> _What is being asked_: Return exactly the lines from the "Select the 13778 data table cell" line through the last line of the entries below. Include no pictures.

Top of Data

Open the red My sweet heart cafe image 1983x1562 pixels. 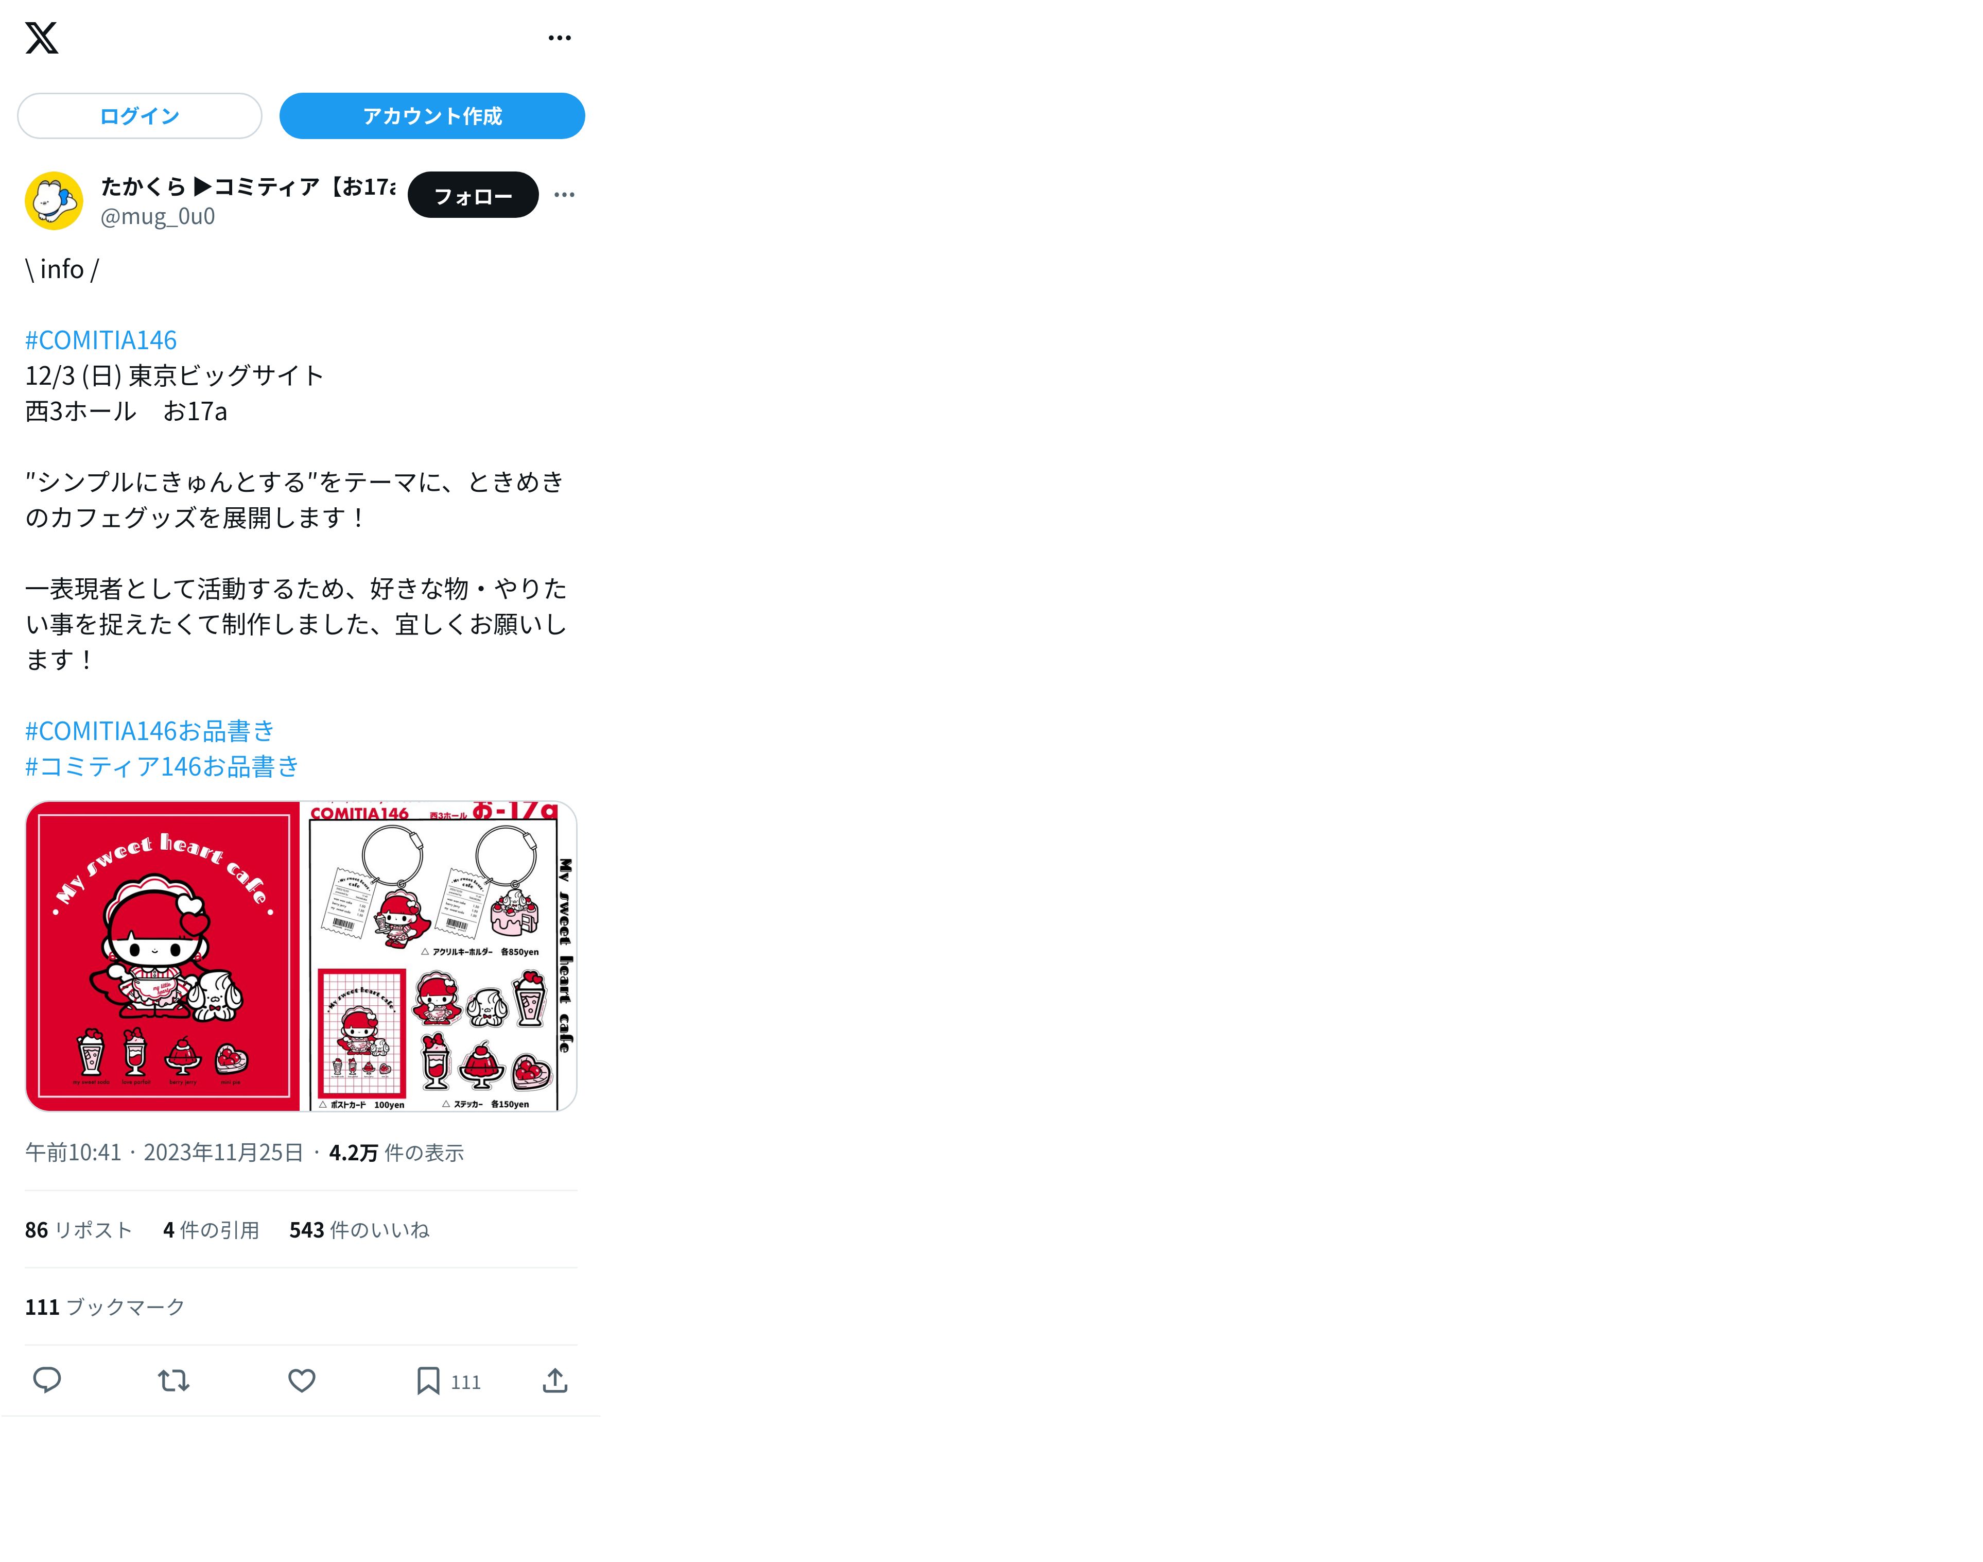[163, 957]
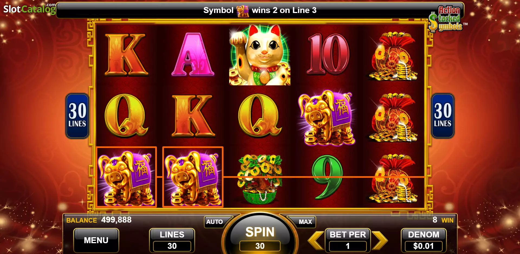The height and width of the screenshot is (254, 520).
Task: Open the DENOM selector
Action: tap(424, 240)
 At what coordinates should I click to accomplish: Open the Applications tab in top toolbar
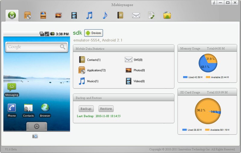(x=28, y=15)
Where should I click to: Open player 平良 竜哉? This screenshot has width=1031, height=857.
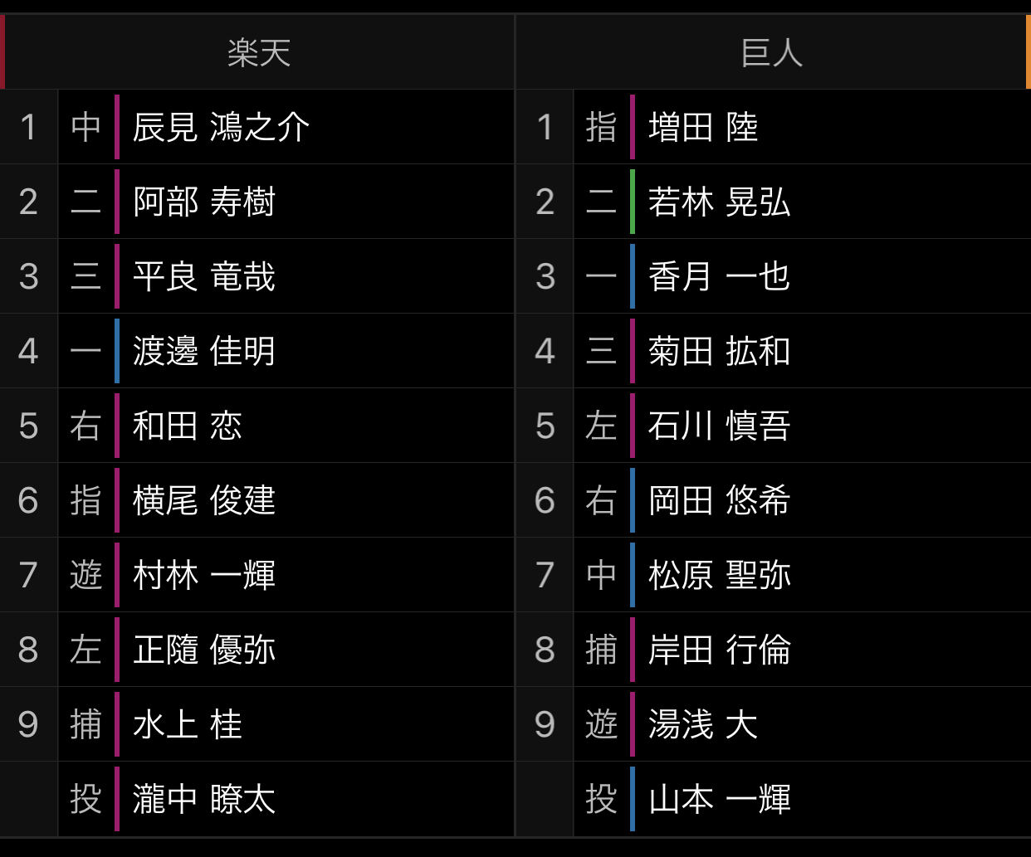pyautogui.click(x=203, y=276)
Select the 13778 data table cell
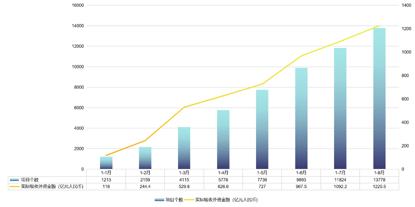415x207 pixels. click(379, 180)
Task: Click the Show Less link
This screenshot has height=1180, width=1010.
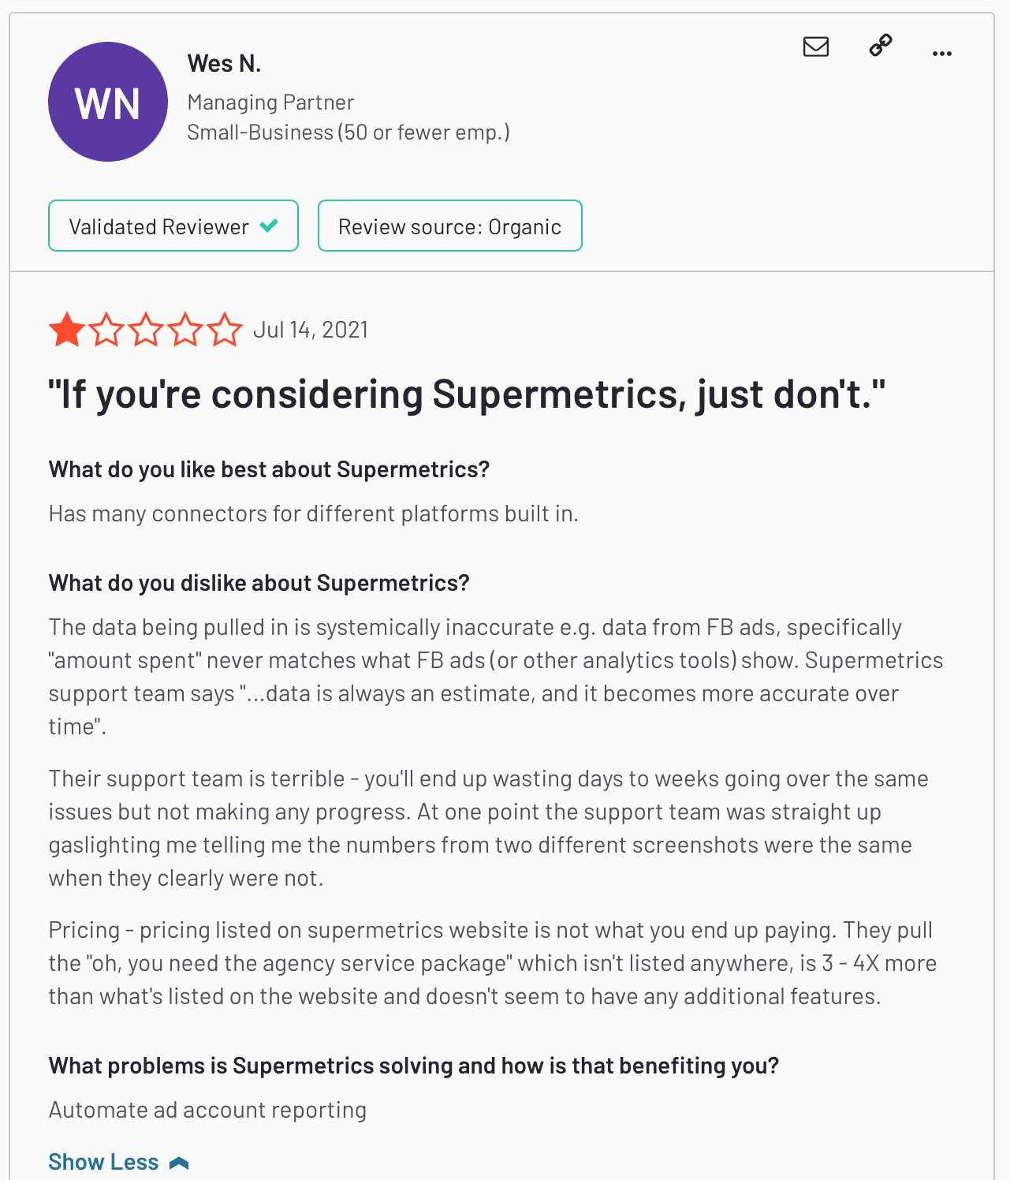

Bottom of Data

> _Output for this exercise_:
Select the 13778 data table cell
415x207 pixels. click(379, 180)
Task: Click the Show Less link
This screenshot has height=1180, width=1010.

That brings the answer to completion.